I have a recurrence equation and I have no idea how to solve it. $$a(n)=(1-\frac{1}{n}+\frac{X}{n})a(n-1)+\frac{2}{n}$$
$$a(1)=1$$ where X is a constant
I tried to put it into Wolfram and I got the following solution:
$$a(n)=\frac{\frac{(X+1)\Gamma(n+X)}{\Gamma(n+1)\Gamma(X+1)}-2}{X-1}$$
It is the correct solution. But Wolfram didn't give any intermediate steps so I am still puzzled how it is solved.
Any hints or comments are welcomed.

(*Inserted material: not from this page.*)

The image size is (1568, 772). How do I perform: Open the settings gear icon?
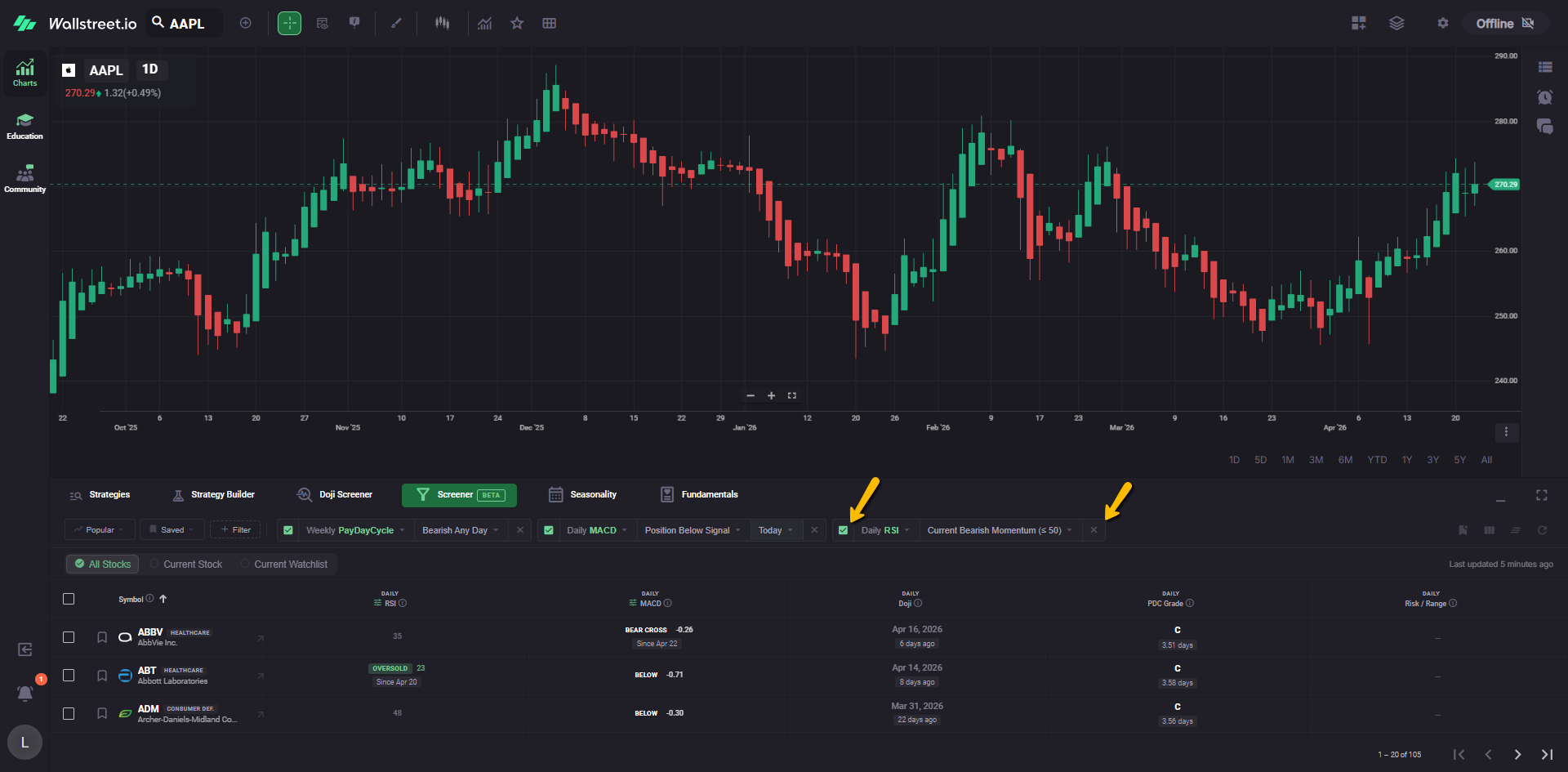tap(1442, 24)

Thanks in advance.
Let $\,k=X-1 \ne 0\,$, then the recurrence is $\displaystyle\,a_n=\frac{n+k}{n}a_{n-1}+\frac{2}{n}\,$.

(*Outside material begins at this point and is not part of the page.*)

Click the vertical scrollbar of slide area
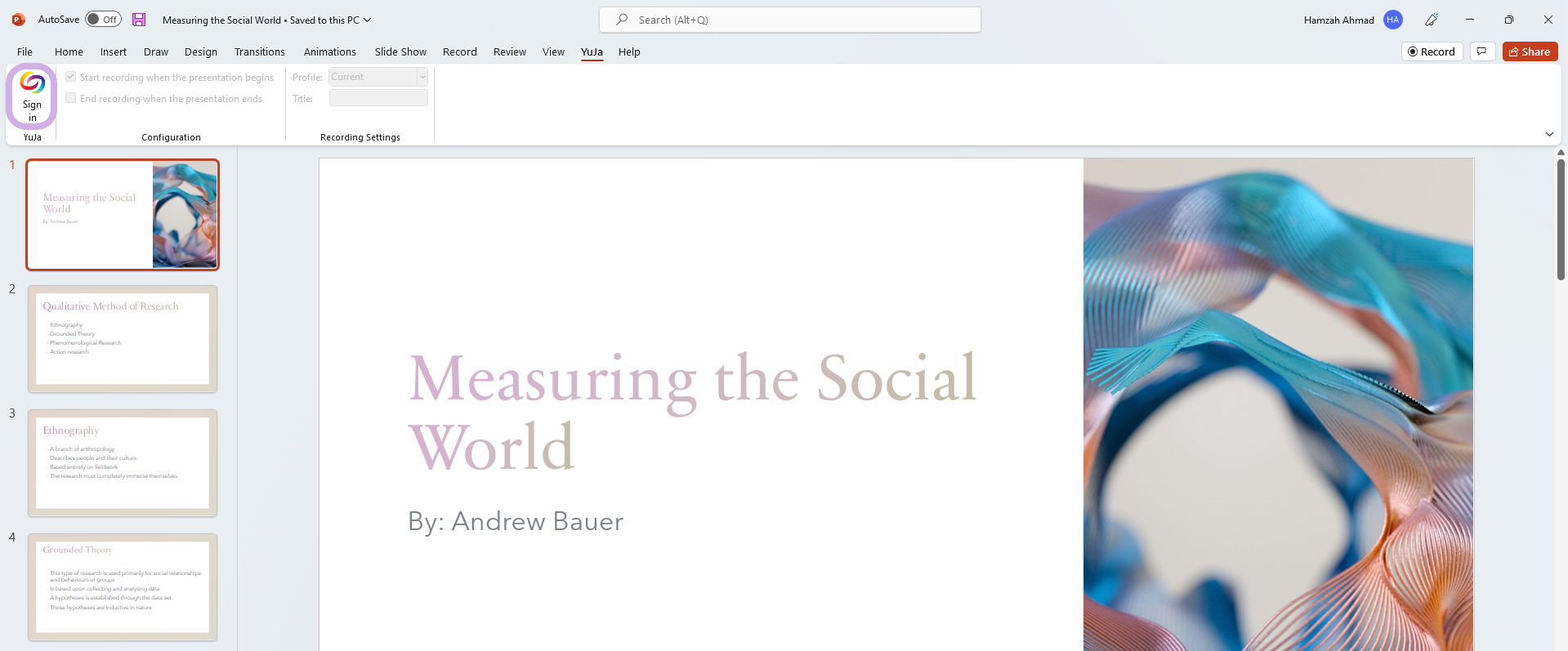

Multiplying by $\,k\,$ and defining $\,b_n = k a_n\,$ gives $\displaystyle\,b_n=\frac{n+k}{n}b_{n-1}+\frac{2k}{n}\,$.
Adding $\,2\,$ on both sides gives $\displaystyle\,b_n+2=\frac{n+k}{n}b_{n-1}+\frac{2k}{n}+2=\frac{n+k}{n}(b_{n-1}+2)\,$.
Then $\,c_n=b_n+2\,$ telescopes to:
$$ \begin{align} c_n &= \frac{n+k}{n}c_{n-1} \\ &=\frac{(n+k)(n+k-1)}{n(n-1)} c_{n-2} \\ &\ldots \\ &= \frac{(n+k)(n+k-1)\ldots(k+1)}{n(n-1)\ldots 2} c_{1} \\ \end{align} $$
Substituting back into $\,a_n=\dfrac{c_n-2}{k}\,$ gives an expression equivalent to the posted one.